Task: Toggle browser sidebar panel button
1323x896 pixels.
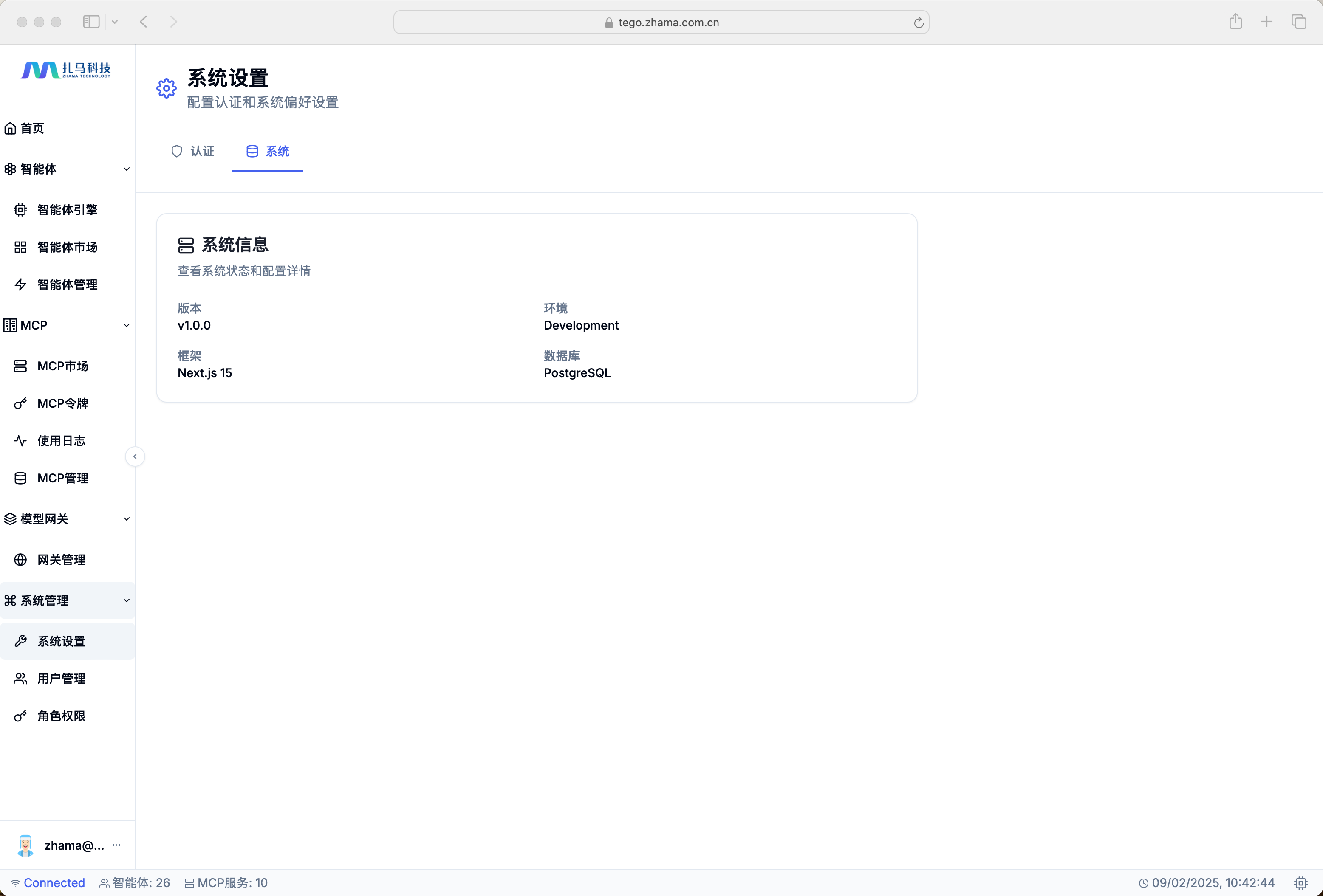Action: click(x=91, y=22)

★ ★ ★ ★

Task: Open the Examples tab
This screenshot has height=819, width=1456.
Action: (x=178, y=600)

★ ★ ★ ★

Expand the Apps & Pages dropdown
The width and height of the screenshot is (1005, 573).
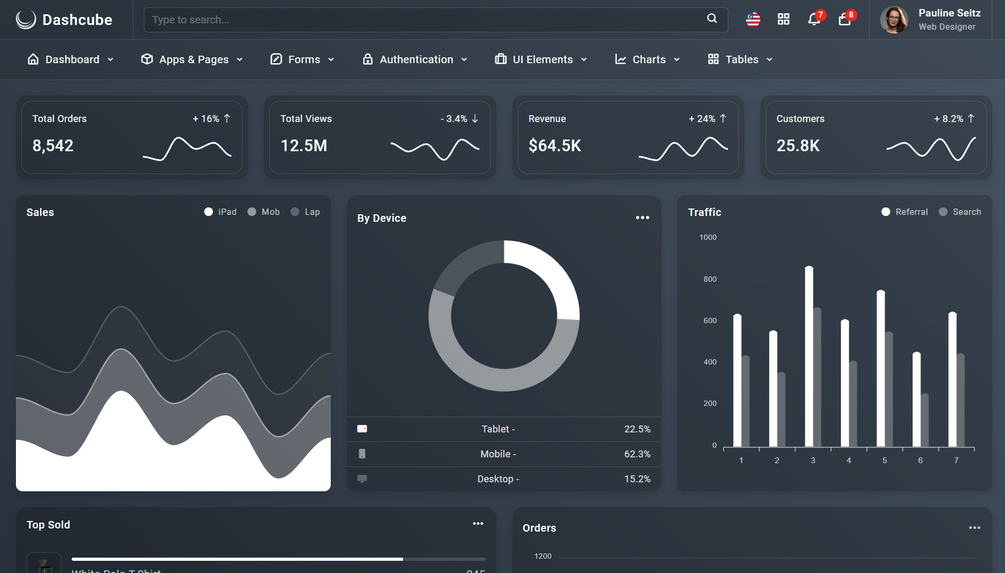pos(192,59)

★ ★ ★ ★

WHAT YOU NEED TO DO> Reproduce the data word for word, beginning at the line that contains "Expand the Apps & Pages dropdown" and stopping after the line that contains "pos(192,59)". Leave the pictures out.

EXERCISE RESPONSE>
Expand the Apps & Pages dropdown
The width and height of the screenshot is (1005, 573).
pos(192,59)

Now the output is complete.